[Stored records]

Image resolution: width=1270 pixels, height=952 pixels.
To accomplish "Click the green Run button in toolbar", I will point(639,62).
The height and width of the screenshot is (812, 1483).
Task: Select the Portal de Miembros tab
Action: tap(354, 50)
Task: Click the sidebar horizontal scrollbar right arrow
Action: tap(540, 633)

** REQUIREMENT **
Print the data again exactly.

** WRITTEN SOLUTION **
Image resolution: width=1270 pixels, height=952 pixels.
To accomplish "Click the green Run button in toolbar", I will point(639,62).
The height and width of the screenshot is (812, 1483).
Task: Select the Portal de Miembros tab
Action: tap(354, 50)
Task: Click the sidebar horizontal scrollbar right arrow
Action: tap(540, 633)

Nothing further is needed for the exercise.